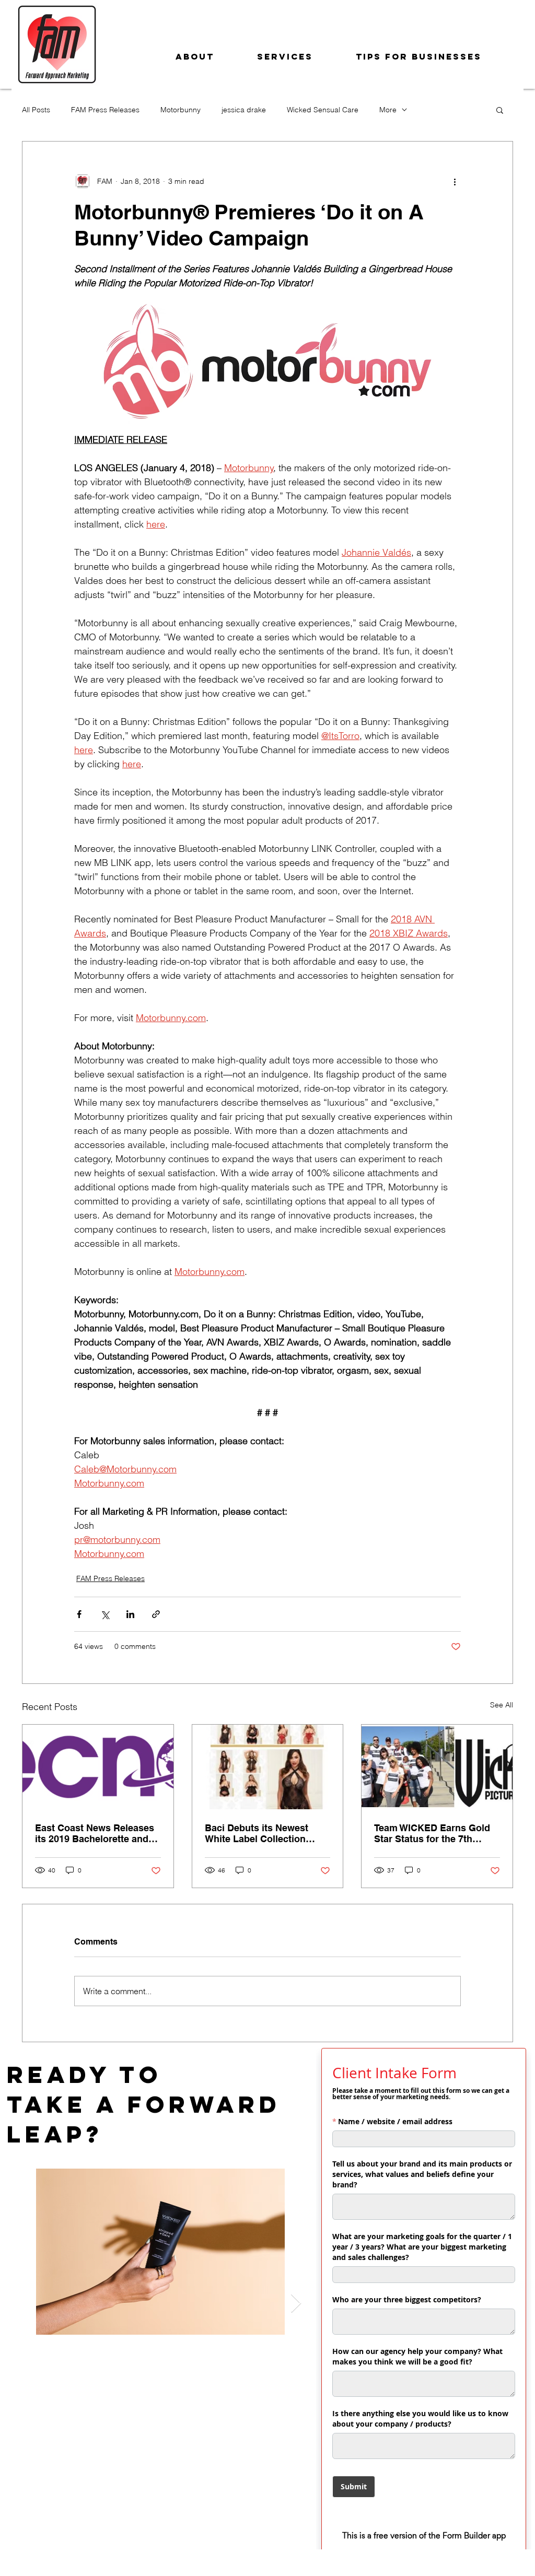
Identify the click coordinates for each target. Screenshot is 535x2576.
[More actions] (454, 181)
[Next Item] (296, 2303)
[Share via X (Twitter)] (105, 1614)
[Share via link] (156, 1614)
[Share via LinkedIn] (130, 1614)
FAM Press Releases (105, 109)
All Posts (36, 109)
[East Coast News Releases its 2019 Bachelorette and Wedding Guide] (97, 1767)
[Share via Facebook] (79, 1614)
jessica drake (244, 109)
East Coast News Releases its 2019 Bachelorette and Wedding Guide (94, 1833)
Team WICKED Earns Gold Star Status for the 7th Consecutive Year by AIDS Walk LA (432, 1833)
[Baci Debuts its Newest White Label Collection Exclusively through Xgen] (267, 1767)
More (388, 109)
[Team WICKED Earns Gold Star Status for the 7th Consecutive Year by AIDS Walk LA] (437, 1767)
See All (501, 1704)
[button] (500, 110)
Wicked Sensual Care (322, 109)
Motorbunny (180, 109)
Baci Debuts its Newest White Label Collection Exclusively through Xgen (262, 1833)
--
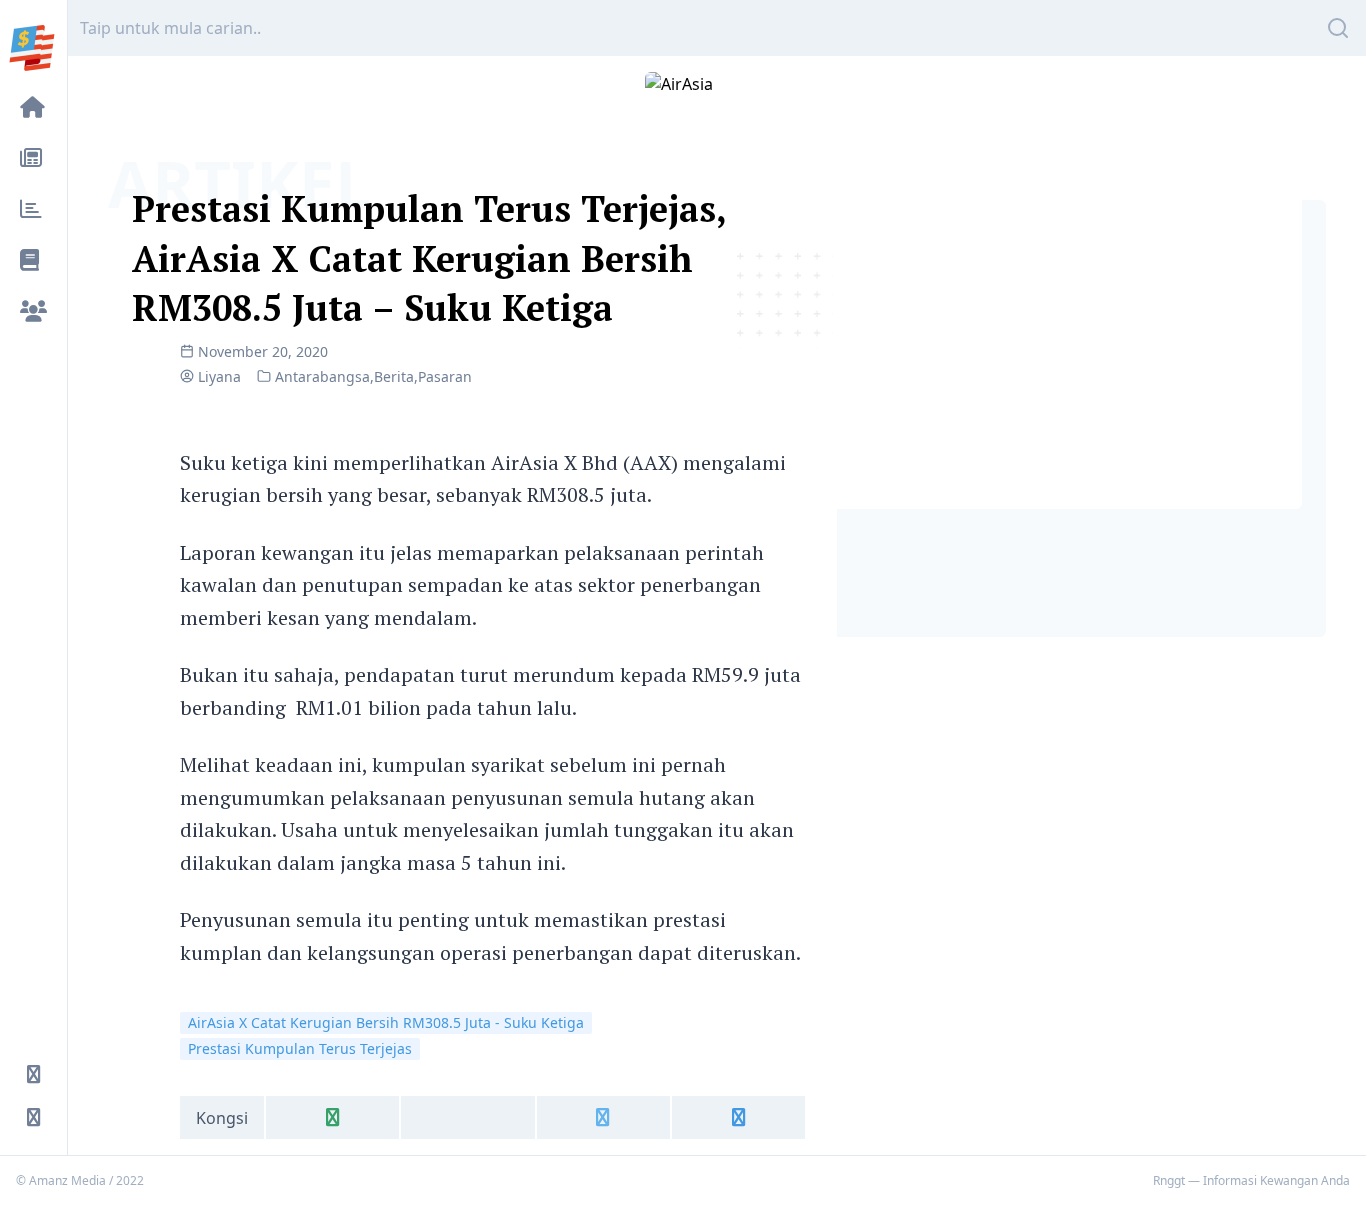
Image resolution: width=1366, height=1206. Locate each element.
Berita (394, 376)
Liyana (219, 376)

● **TASK PROMPT**:
Scan the entries above for the line containing "Identify the click", and copy it and all lines after it exactly, down to and including the line containing "Xgen (262, 1833)".

● **THE ANSWER**:
Identify the click coordinates for each target. Screenshot is 535x2576.
[More actions] (454, 181)
[Next Item] (296, 2303)
[Share via X (Twitter)] (105, 1614)
[Share via link] (156, 1614)
[Share via LinkedIn] (130, 1614)
FAM Press Releases (105, 109)
All Posts (36, 109)
[East Coast News Releases its 2019 Bachelorette and Wedding Guide] (97, 1767)
[Share via Facebook] (79, 1614)
jessica drake (244, 109)
East Coast News Releases its 2019 Bachelorette and Wedding Guide (94, 1833)
Team WICKED Earns Gold Star Status for the 7th Consecutive Year by AIDS Walk LA (432, 1833)
[Baci Debuts its Newest White Label Collection Exclusively through Xgen] (267, 1767)
More (388, 109)
[Team WICKED Earns Gold Star Status for the 7th Consecutive Year by AIDS Walk LA] (437, 1767)
See All (501, 1704)
[button] (500, 110)
Wicked Sensual Care (322, 109)
Motorbunny (180, 109)
Baci Debuts its Newest White Label Collection Exclusively through Xgen (262, 1833)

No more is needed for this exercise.